Only the lines from the one with "This screenshot has width=1015, height=580." onward are wanted, through the last line of the entries, set down exactly.

-- -- --

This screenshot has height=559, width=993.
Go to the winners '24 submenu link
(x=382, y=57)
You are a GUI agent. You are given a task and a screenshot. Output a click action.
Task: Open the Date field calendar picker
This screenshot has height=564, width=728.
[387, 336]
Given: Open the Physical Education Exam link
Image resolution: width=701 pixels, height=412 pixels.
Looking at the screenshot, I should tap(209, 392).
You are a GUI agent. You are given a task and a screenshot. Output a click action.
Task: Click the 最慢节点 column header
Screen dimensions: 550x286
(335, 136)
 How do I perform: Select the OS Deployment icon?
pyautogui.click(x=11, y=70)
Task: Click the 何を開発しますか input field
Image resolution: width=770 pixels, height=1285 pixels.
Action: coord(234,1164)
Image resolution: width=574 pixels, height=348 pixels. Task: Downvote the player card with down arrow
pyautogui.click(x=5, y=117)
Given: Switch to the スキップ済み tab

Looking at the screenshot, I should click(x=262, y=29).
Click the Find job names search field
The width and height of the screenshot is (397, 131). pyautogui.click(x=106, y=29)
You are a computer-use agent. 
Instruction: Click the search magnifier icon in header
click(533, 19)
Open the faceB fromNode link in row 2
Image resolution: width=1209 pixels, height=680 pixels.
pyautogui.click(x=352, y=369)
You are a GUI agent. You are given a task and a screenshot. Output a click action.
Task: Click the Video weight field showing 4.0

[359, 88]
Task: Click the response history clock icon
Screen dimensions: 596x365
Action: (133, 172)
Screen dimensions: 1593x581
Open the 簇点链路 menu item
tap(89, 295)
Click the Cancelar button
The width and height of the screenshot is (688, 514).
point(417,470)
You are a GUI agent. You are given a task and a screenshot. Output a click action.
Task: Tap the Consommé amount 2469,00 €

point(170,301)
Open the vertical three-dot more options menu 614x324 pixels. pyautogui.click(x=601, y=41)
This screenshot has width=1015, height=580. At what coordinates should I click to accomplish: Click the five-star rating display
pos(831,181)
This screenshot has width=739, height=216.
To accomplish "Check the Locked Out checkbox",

-- -- --

SOLUTION FOR THIS EXERCISE:
This screenshot has width=1015, height=580. At what coordinates should I click to accomplish: Click the five-star rating display
pos(831,181)
This screenshot has width=739, height=216.
To accomplish "Check the Locked Out checkbox",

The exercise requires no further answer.